The above is a restored version of a Province review by Michael Walsh originally published in 1976. For additional information on this archived material, please visit my FAQ.

Afterword: Although Buchanan's softcore biopic betrays not a hint of sympathy for, or interest in, its subject beyond her exploitable name, it was the film industry's first response to the groundswell of Marilynomania occurring in the 1970s. It's been suggested that Buchanan based his screenplay on the sordid depiction of Norma Jeane Mortenson in Robert F. Slatzer's The Life and Curious Death of Marilyn Monroe (1975), a book by a man who claimed to have secretly married her in Mexico in 1952. (Slatzer's book is credited as the source for the 1991 made-for-TV movie, Marilyn and Me, in which Monroe look-alike Susan Griffiths starred.) Although Misty Rowe goes into the record books as the first actress to play Monroe, her feature was followed by a pair of 1980 telefilms: Marilyn, The Untold Story and This Year's Blonde.
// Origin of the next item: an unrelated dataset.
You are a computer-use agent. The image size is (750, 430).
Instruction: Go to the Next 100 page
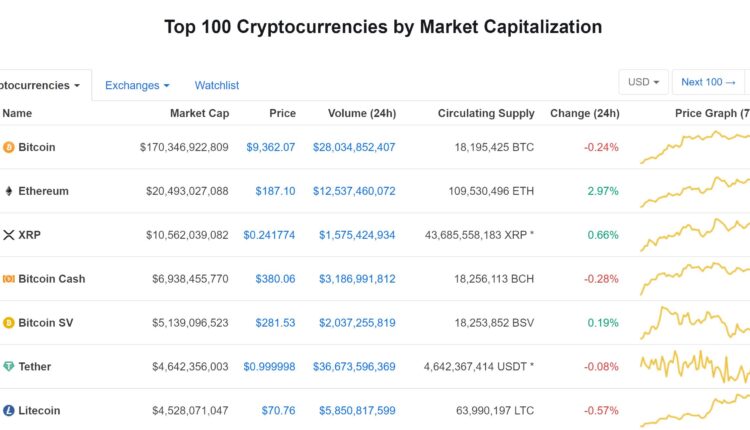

The former was based on Norman Mailer's 1973 biography, and featured Catherine Hicks in the title role; the latter was based on Garson Kanin's 1979 novel Moviola, and starred Constance Forslund. Canadian-born Melody Anderson (best known for playing Dale Arden in the 1980 Flash Gordon feature) starred in the imaginative 1993 telefilm Marilyn & Bobby: Her Final Affair. Another self-described former lover and confidant named Ted Jordan emerged in 1989 to publish Norma Jean: My Secret Life With Marilyn Monroe, which became the basis for the stylish made-for-cable-TV feature Norma Jean & Marilyn. The picture offered Ashley Judd interacting with Mira Sorvino in the title role(s). In 2001, there was a TV miniseries, Blonde, adapted by Joyce Carol Oates from her 2000 novel, starring Poppy Montgomery. Most recently, the Brits got into the act with Michelle Williams's portrayal of aristocratic Colin Clark's alleged paramour in 2011's My Week with Marilyn. It was based on the randy toff's memoir of working on the set of Laurence Olivier's 1956 production The Prince and the Showgirl.